There is an almost cinematic neatness about this series of crimes. In The Omen or The Exorcist they would be readily explained as the forces of Satan seeking to destroy the apostles of hope before they could do too much good (though a more formulaic film director than God would have insisted that Satan move his attempt on Thatcher’s life up to 1981). This slightly eerie impression is reinforced by the extraordinary narrowness of the escape of all three intended victims. At least two of those intended victims believed that God had intervened to preserve their lives, and guided their later action by the light of that belief.

Assassinations have sometimes altered the course of history; the First World War arose from one.
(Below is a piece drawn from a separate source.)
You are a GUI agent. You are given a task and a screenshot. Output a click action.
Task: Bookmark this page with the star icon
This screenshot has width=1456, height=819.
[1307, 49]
On these occasions, it was the failure of assassination that may have altered history.
pope-valesa[i-pope-valesa]The book traces the preceding and subsequent careers of the President, the Pope and the Prime Minister, laying special emphasis on the Cold War and the fight against the Soviet Union with its many tentacles. It is worth reading this book if only to remind oneself of the many, seemingly disparate problems, crisis, upheavals and wars, that were, in reality, caused by the activity of the Soviet Politburo and its minions in various countries.

It is, as it happens, worth reading the book, anyway. Some time ago, on another site, I described it as the “must-read” for all conservatives. Actually, it will be the “must-read” for all those who are interested by the way the Cold War was won (even if we do seem to be losing the peace) and to whom the ideas and ideals of the West are dear even when the actual events seem to be going the wrong way.

The story weaves its way through public and private events, relying on written accounts and personal reminiscences, not least those of O'Sullivan himself, former Daily Telegraph journalist and former speech writer to the Iron Lady. In case we have forgotten, there is a good deal about the sheer venom that all three had to suffer from throughout the years of political power and, in the case of Reagan and Thatcher, afterwards. The whirligig of time brings its own. Who will remember all those silly snobbish comments about Thatcher being a grocer's daughter and, therefore, rather vulgar or Reagan being nothing but a second-rate Hollywood actor (which is untrue in itself - he was much better than that)?

One of the extraordinary aspects of this book, and it is a tribute to the author, is that I found it an exciting read, despite remembering very clearly all the major and many of the minor events described in it. What is going to happen next, one keeps asking oneself, while knowing full well the answer.

Let me quote some words of Ronald Reagan’s (observant readers of this blog know that I am something of a fan of his) from the speech he made to a group of World War II veterans at Pointe du Hoc, on June 6, 1984:
Here in this place where the West held together, let us make a vow to our dead. Let us show them by our actions that we understand what they died for. Let our actions say to them the words for which Matthew Ridgway listened: “I will not fail thee nor forsake thee.”

Strengthened by their courage, heartened by their valor, and borne by their memory, let us continue to stand for the ideals for which they lived and died.
Who could put it any better? As it happens, one of the Great Three is still around and was present at the launch, looking extremely well in a purple outfit, ready to talk to anyone who wanted to and equally ready to sign the book for anyone who plucked up courage to ask. (Oh yes, the author did get a look-in.)

It is, I cannot help feeling, up to us to ensure that the legacy of the President, the Pope and the Prime Minister is not dissipated. Yes, I know, the first question that will be asked is "who is this we, paleface".